JMlab Utopia loudspeaker Measurements
The Utopia goes very loud with only a few amplifier watts. I calculated its B-weighted sensitivity as 92.5dB/2.83V/m, which is very high—around 6dB higher than the industry average. It does demand some current from the amplifier, however, the impedance (fig.1) remaining between 3 ohms and 6 ohms over much of the audio band. And although the electrical phase angle (dashed trace) remains low in the midrange and treble, in the bass the speaker gets highly capacitive while the magnitude is still low. At 60Hz, for example, the Utopia combines 4 ohms with a -50 degrees phase angle, which is going to stress wimpy power amplifiers.
Fig.1 JMlab Utopia, electrical impedance (solid) and phase (dashed) (2 ohms/vertical div.).
The tuning of the port is indicated by the saddle in the solid magnitude trace at a very low 22Hz. Slight wrinkles in these traces imply the presence of resonances of various kinds. Those above 20kHz are going to be due to the tweeter's ultrasonic behavior and are likely to be subjectively harmless, but those in the midrange indicate possibly audible cabinet problems. Despite its solid construction, from its impedance plot the Utopia does appear to have some resonances present between 100Hz and 200Hz. Fig.2, for example, shows a cumulative spectral-decay plot calculated from the output of a simple piezoelectric-tape accelerometer fastened to the side of the woofer enclosure. Several resonant modes can be seen, the highest of which, at 188Hz, coincides with the severest wrinkle in the impedance plot and could be detected on all of the speaker's cabinet surfaces.
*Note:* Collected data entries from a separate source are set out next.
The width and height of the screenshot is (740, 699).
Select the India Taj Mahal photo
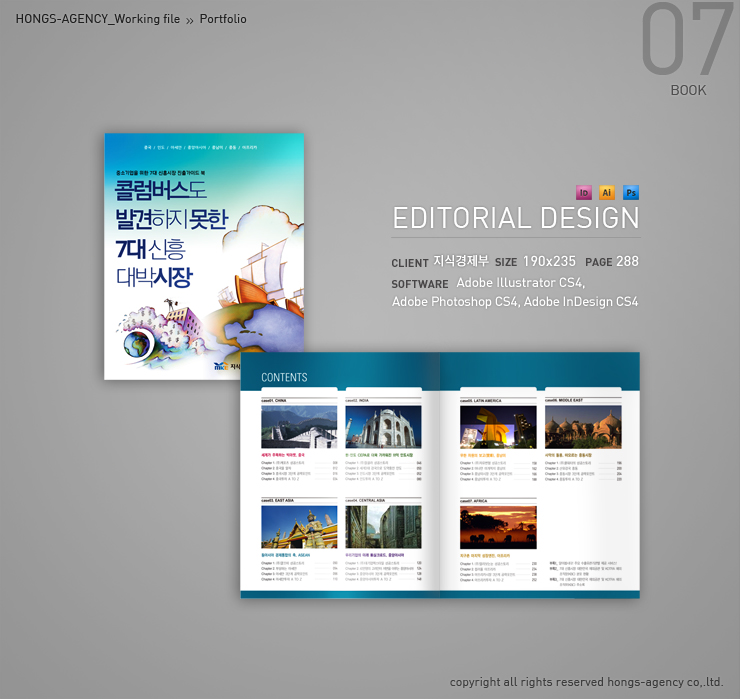point(383,427)
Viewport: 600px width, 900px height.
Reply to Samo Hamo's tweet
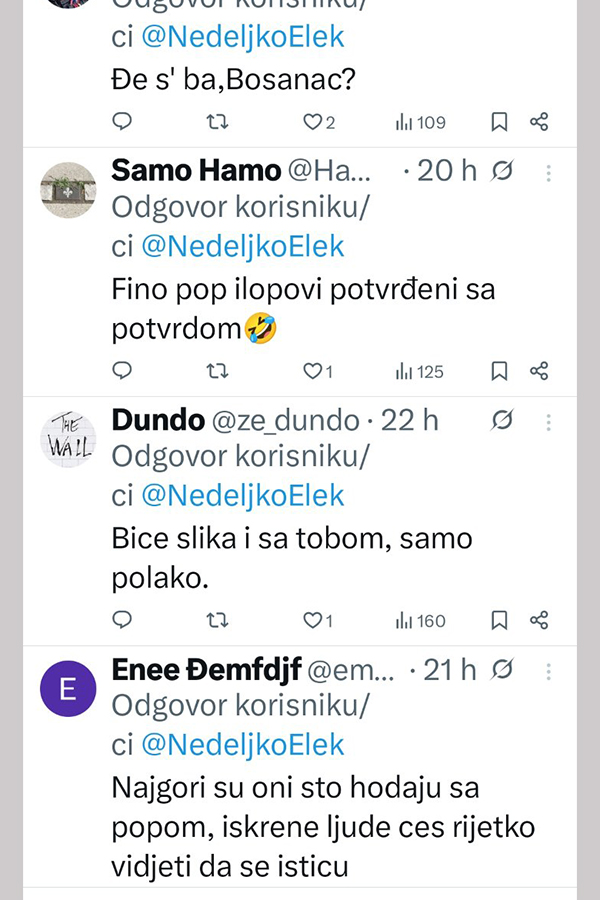[x=122, y=371]
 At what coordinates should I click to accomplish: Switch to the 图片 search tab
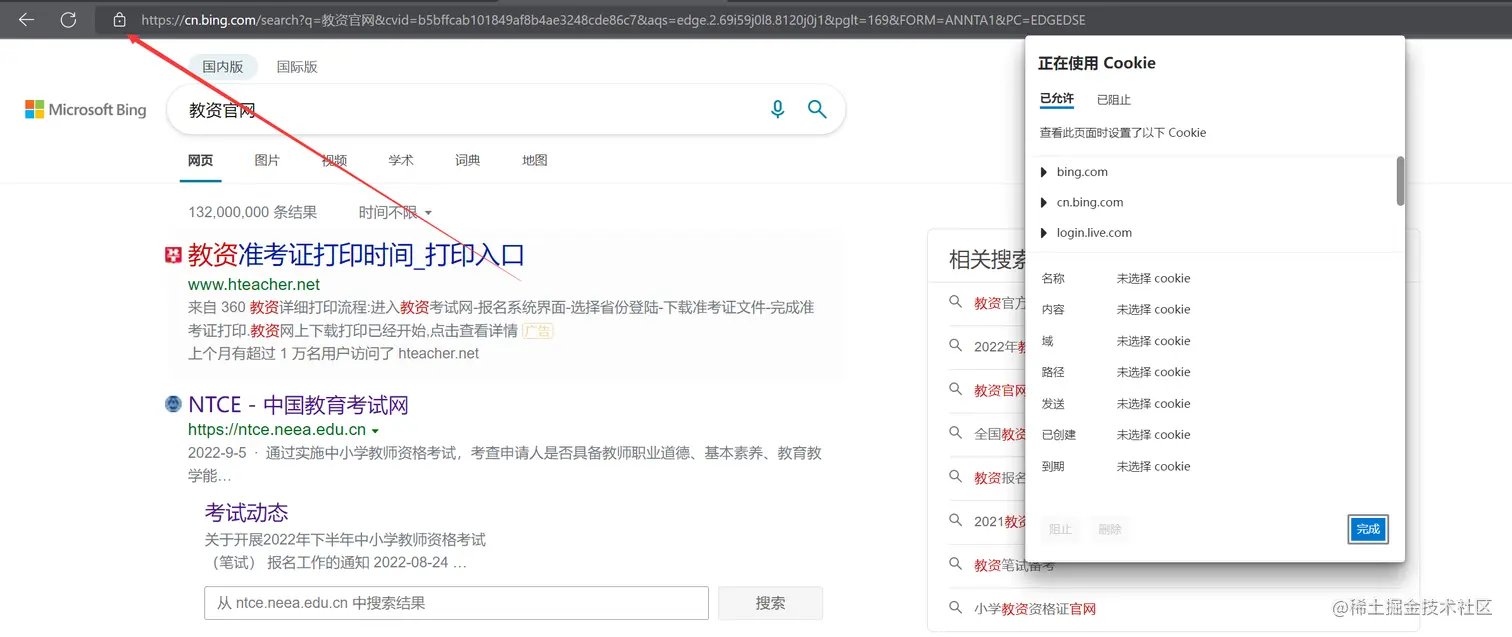pos(267,160)
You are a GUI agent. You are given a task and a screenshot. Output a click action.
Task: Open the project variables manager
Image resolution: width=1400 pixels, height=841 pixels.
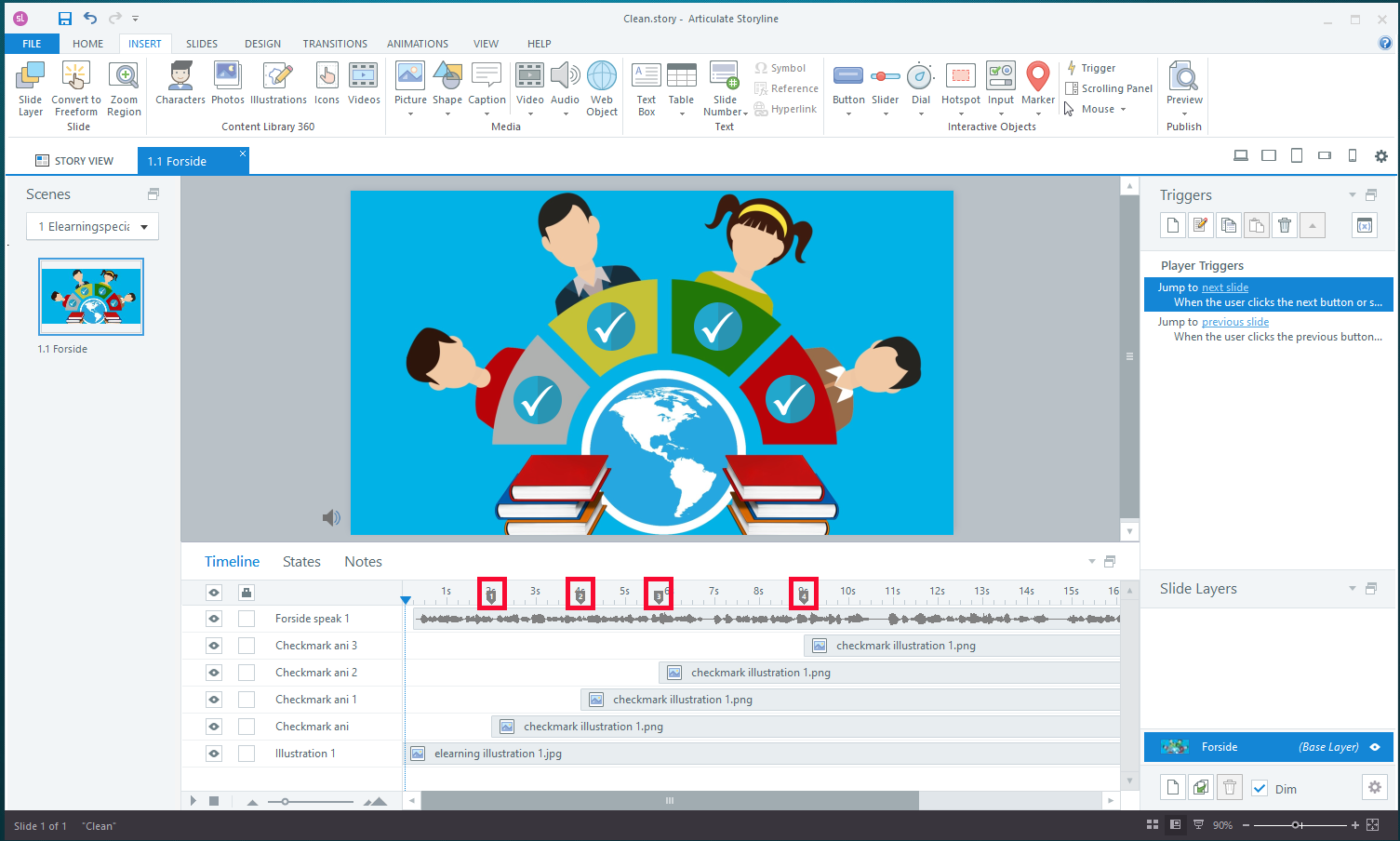pyautogui.click(x=1365, y=224)
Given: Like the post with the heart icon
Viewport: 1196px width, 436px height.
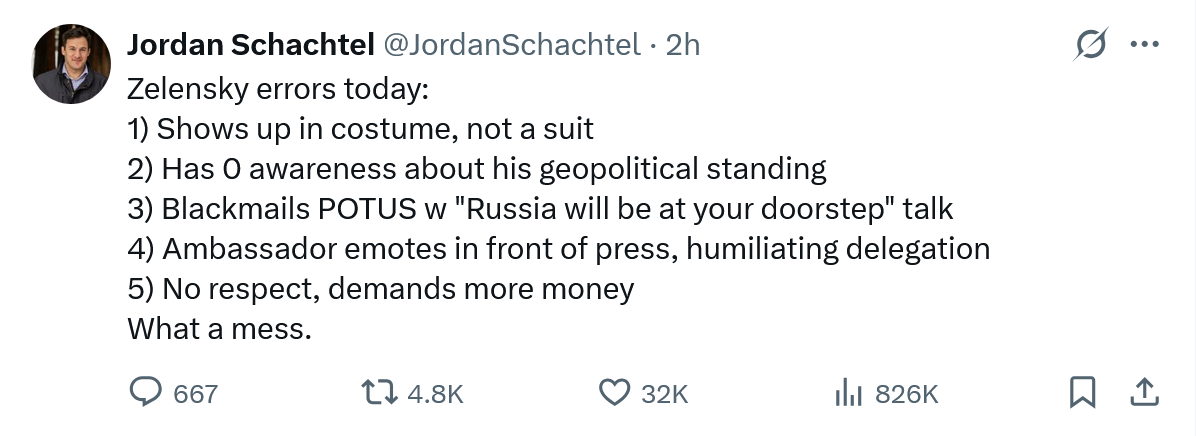Looking at the screenshot, I should pyautogui.click(x=613, y=393).
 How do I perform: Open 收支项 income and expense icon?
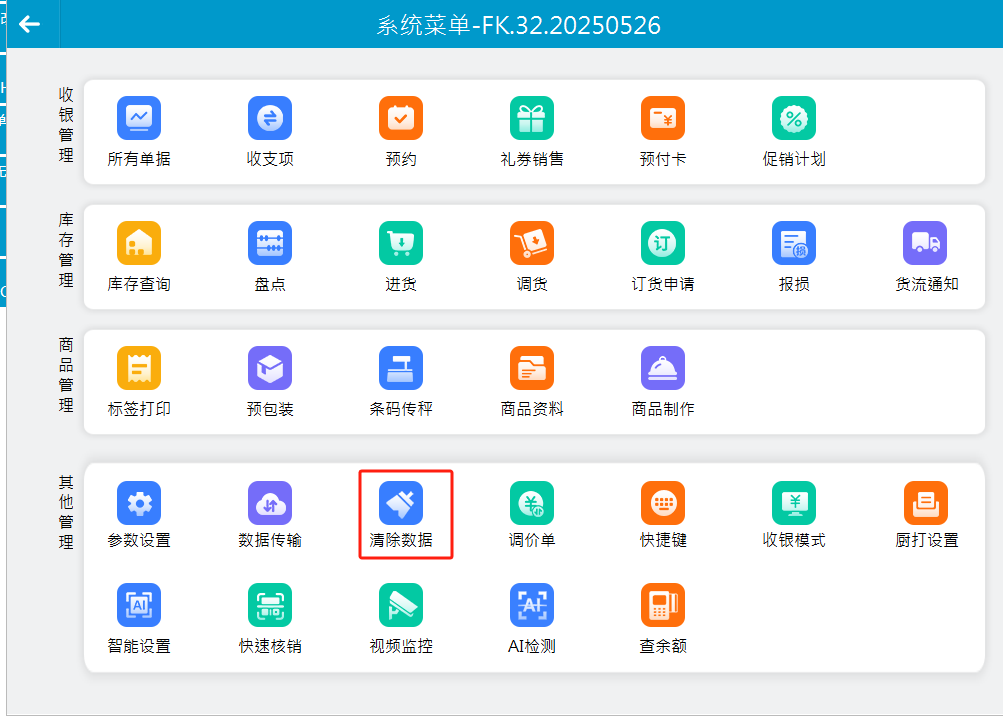tap(270, 118)
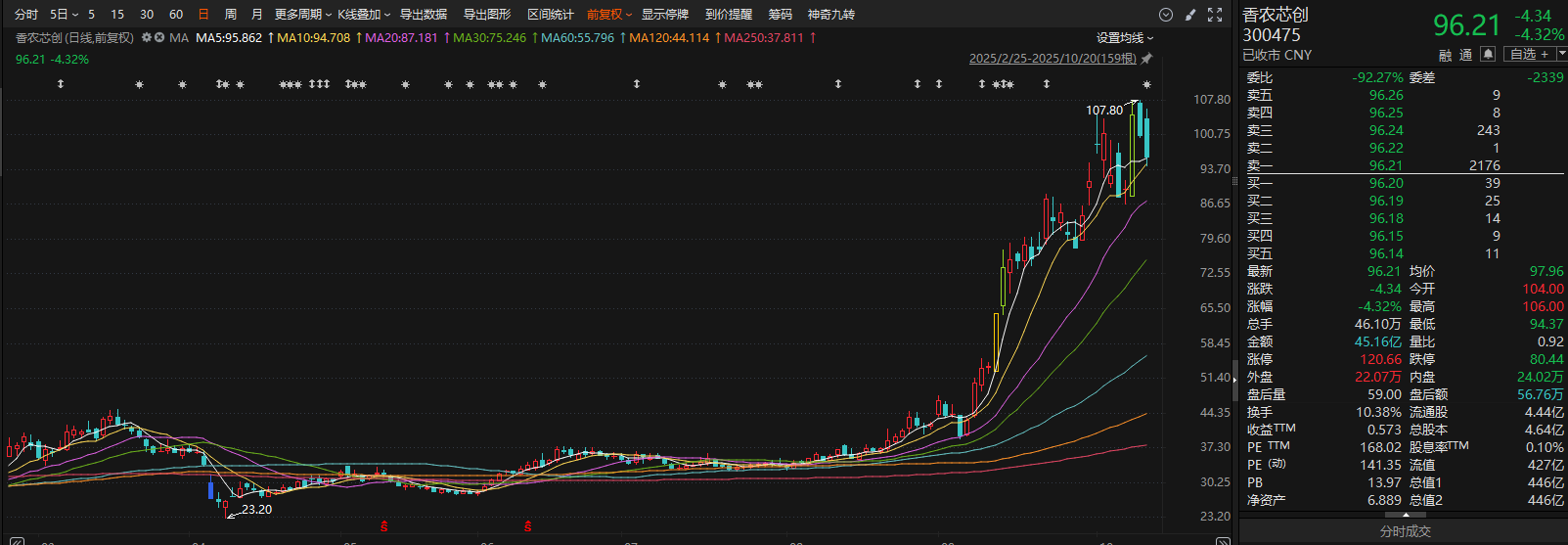Open MA indicator settings gear icon

click(147, 38)
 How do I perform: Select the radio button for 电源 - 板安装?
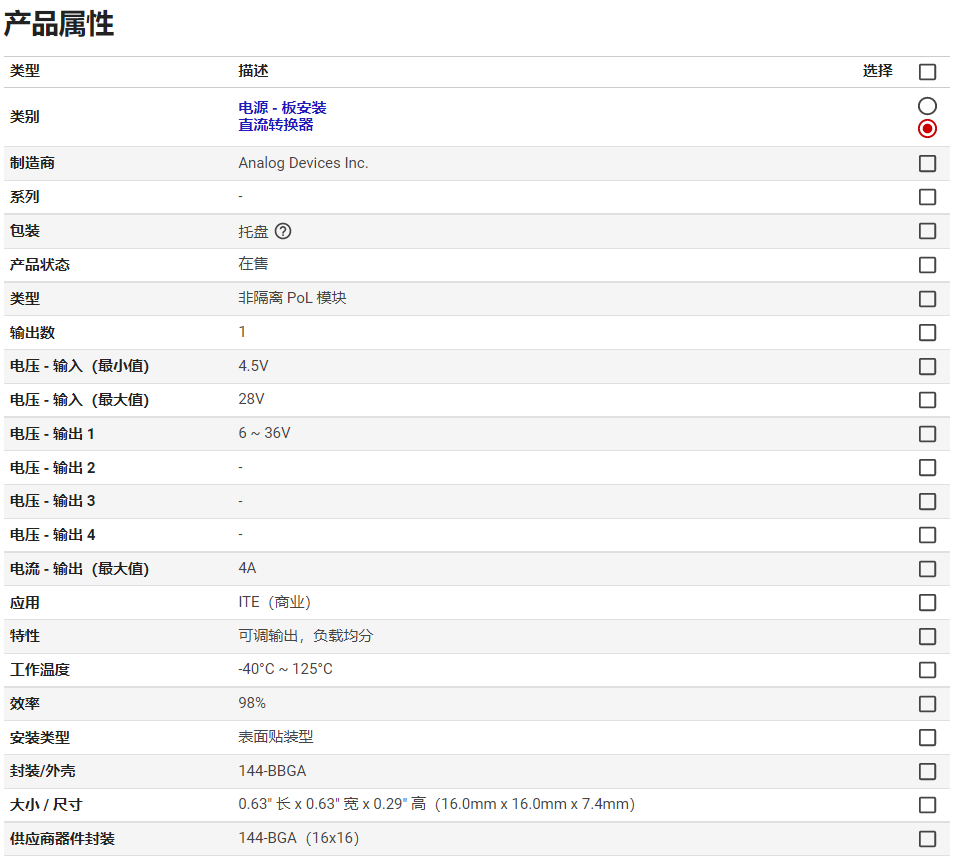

It was particularly strong, for example, on the top of the upper-midrange enclosure.
Fig.2 JMlab Utopia, cumulative spectral-decay plot of accelerometer output fastened to side of woofer cabinet. (MLS driving voltage to speaker, 7.55V; measurement bandwidth, 2kHz.)
Though J-10 didn't find anything untoward in the speaker's lower midrange, I was surprised to find this mode at all, given the solidity of the Utopia's construction. However, given the speaker's very high sensitivity, it is probable that the direct sound of the drive-units will mask any radiation from the cabinet walls.
A low-level mode can be seen around 100Hz in figs.1 and 2. This makes its presence known in the nearfield acoustic measurement of the port output (the lower trace in fig.3), and slightly affects the nearfield output of the woofer (top trace in fig.3). The port output is free from higher-frequency resonant modes, and this graph confirms that the rectangular port is tuned to 22Hz or so, implying excellent bass extension. The woofer appears to cross over to the twin midranges at 300Hz.
Fig.3 JMlab Utopia, nearfield responses of woofer, port, and midrange units, adjusted for differences in radiating size.
The graph in fig.4 is a composite, the complex sum of the nearfield woofer, port, and midrange responses being spliced at 300Hz to the farfield response on the Utopia's tweeter axis, averaged across a 30 degrees horizontal window. Due to the proximity effect, this measurement technique always results in a slight boost in the bass. Even so, the Utopia appears to be flat down to 20Hz. There is a slight notch at the port problem frequency of 105Hz, but, again, JS noted no problems in this region in his auditioning. The midrange and treble are overall very flat, though the trace is a little rougher-looking in the higher frequencies—I suspect the wide baffle gives rise to small reflections of the tweeter's output.
Fig.4 JMlab Utopia anechoic response on tweeter axis at 50", averaged across 30 degrees horizontal window and corrected for microphone response, with the complex sum of the nearfield midrange, woofer, and port responses plotted below 300Hz.